Stored data »
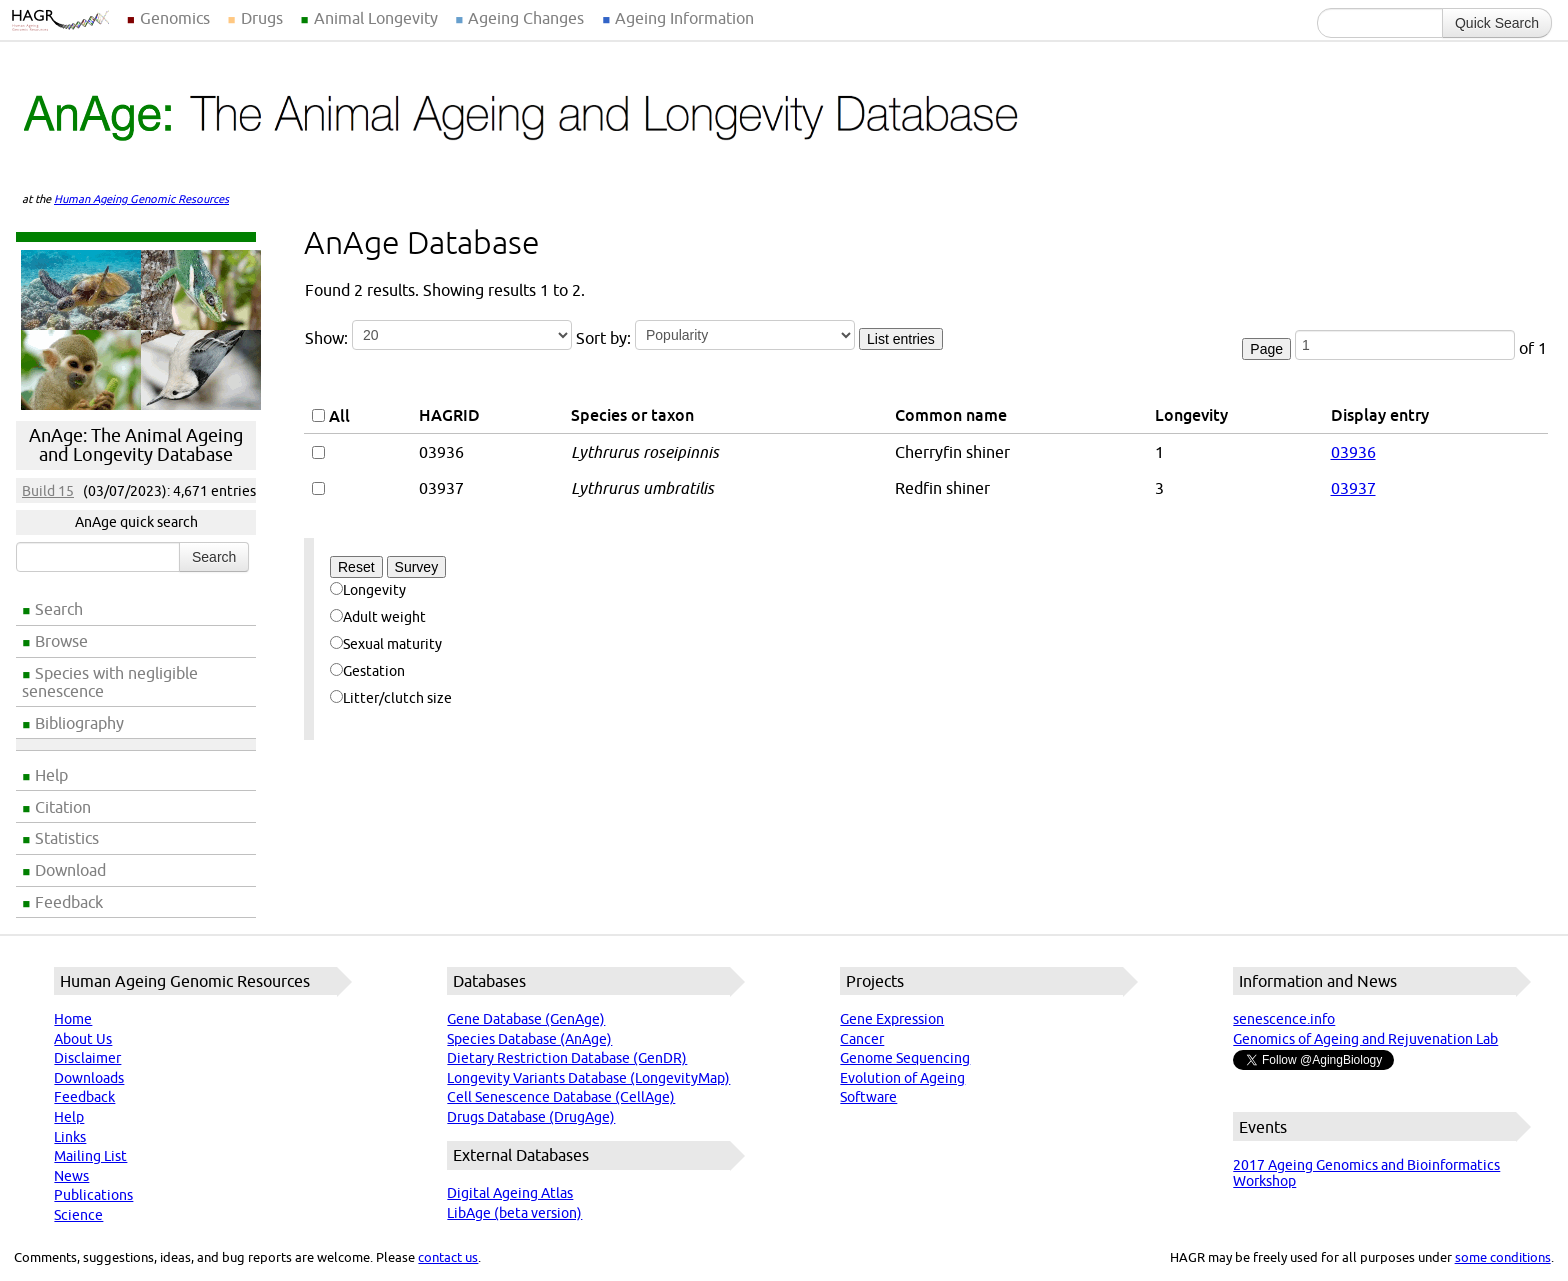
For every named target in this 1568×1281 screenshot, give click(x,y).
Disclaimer (87, 1058)
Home (73, 1019)
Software (868, 1097)
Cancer (862, 1039)
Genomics (175, 18)
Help (51, 775)
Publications (93, 1195)
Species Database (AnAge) (529, 1039)
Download (70, 870)
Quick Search (1497, 23)
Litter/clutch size (391, 698)
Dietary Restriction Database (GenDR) (567, 1058)
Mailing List (90, 1156)
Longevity (368, 590)
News (71, 1176)
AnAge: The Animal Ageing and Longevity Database (136, 445)
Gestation (367, 671)
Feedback (69, 902)
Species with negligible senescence (110, 682)
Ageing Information (684, 18)
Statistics (67, 838)
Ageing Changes (526, 18)
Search (59, 609)
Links (70, 1137)
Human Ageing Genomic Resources (141, 199)
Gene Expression (892, 1019)
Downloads (89, 1078)
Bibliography (79, 723)
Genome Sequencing (905, 1058)
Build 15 (48, 491)
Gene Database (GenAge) (526, 1019)
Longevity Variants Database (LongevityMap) (588, 1078)
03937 (1353, 488)
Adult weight (378, 617)
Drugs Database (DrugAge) (531, 1117)
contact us (448, 1257)
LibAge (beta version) (514, 1213)
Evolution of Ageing (902, 1078)
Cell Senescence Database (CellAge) (561, 1097)
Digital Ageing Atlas (510, 1193)
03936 (1353, 452)
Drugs (262, 18)
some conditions (1503, 1257)
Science (78, 1215)
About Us (83, 1039)
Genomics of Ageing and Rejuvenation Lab (1365, 1039)
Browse (61, 641)
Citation (63, 807)
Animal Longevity (376, 18)
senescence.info (1284, 1019)
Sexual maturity (386, 644)
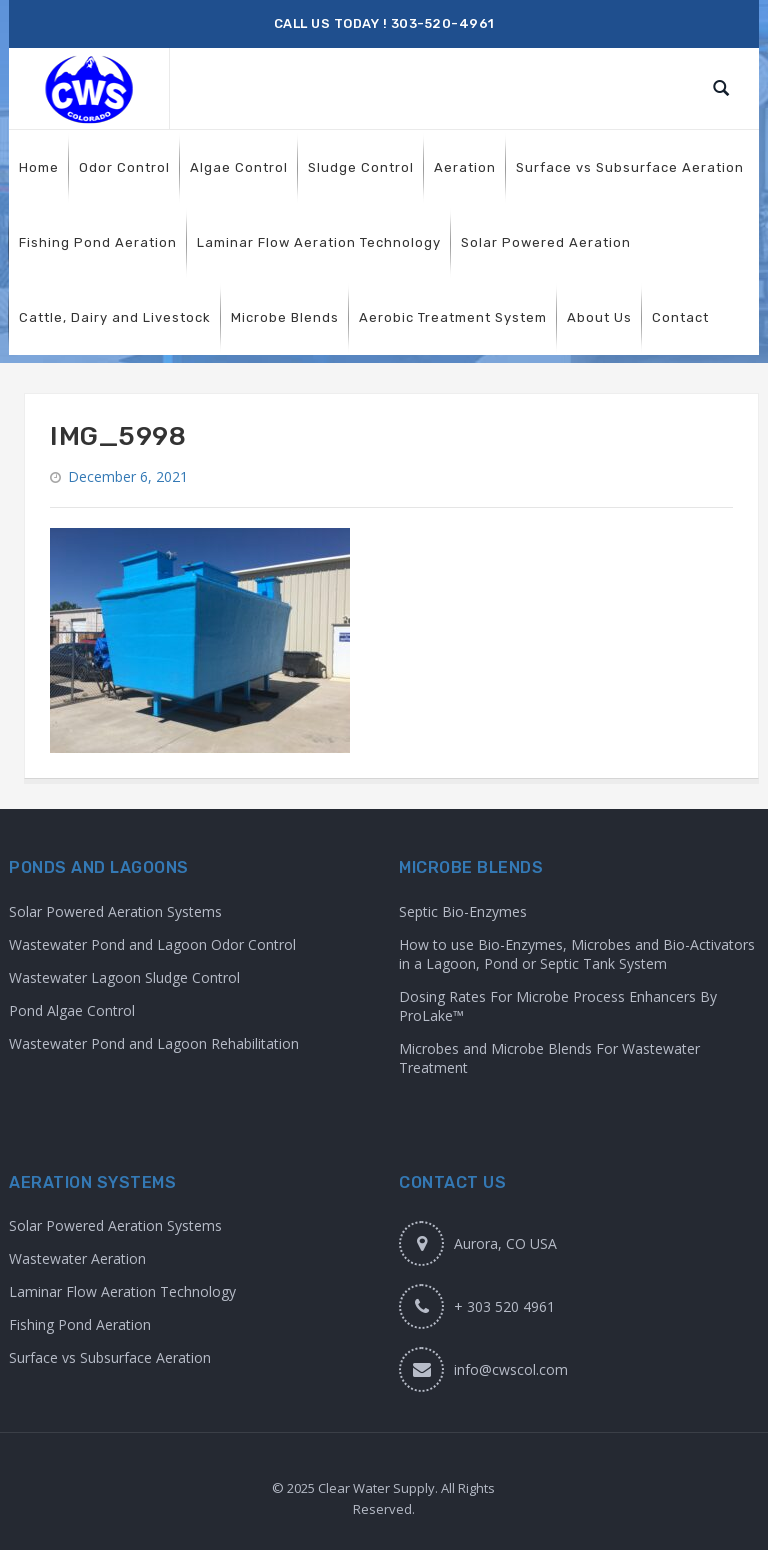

THE PROBLEM » Every line above should be transcribed exactly, though no image should be carried over.

COMPLETED TASK »
For every named target in this 1568×1281 screenshot, give click(x,y).
Disclaimer (87, 1058)
Home (73, 1019)
Software (868, 1097)
Cancer (862, 1039)
Genomics (175, 18)
Help (51, 775)
Publications (93, 1195)
Species Database (AnAge) (529, 1039)
Download (70, 870)
Quick Search (1497, 23)
Litter/clutch size (391, 698)
Dietary Restriction Database (GenDR) (567, 1058)
Mailing List (90, 1156)
Longevity (368, 590)
News (71, 1176)
AnAge: The Animal Ageing and Longevity Database (136, 445)
Gestation (367, 671)
Feedback (69, 902)
Species with negligible senescence (110, 682)
Ageing Information (684, 18)
Statistics (67, 838)
Ageing Changes (526, 18)
Search (59, 609)
Links (70, 1137)
Human Ageing Genomic Resources (141, 199)
Gene Expression (892, 1019)
Downloads (89, 1078)
Bibliography (79, 723)
Genome Sequencing (905, 1058)
Build 15 (48, 491)
Gene Database (GenAge) (526, 1019)
Longevity Variants Database (LongevityMap) (588, 1078)
03937 (1353, 488)
Adult weight (378, 617)
Drugs Database (DrugAge) (531, 1117)
contact us (448, 1257)
LibAge (beta version) (514, 1213)
Evolution of Ageing (902, 1078)
Cell Senescence Database (CellAge) (561, 1097)
Digital Ageing Atlas (510, 1193)
03936 (1353, 452)
Drugs (262, 18)
some conditions (1503, 1257)
Science (78, 1215)
About Us (83, 1039)
Genomics of Ageing and Rejuvenation Lab (1365, 1039)
Browse (61, 641)
Citation (63, 807)
Animal Longevity (376, 18)
senescence.info (1284, 1019)
Sexual maturity (386, 644)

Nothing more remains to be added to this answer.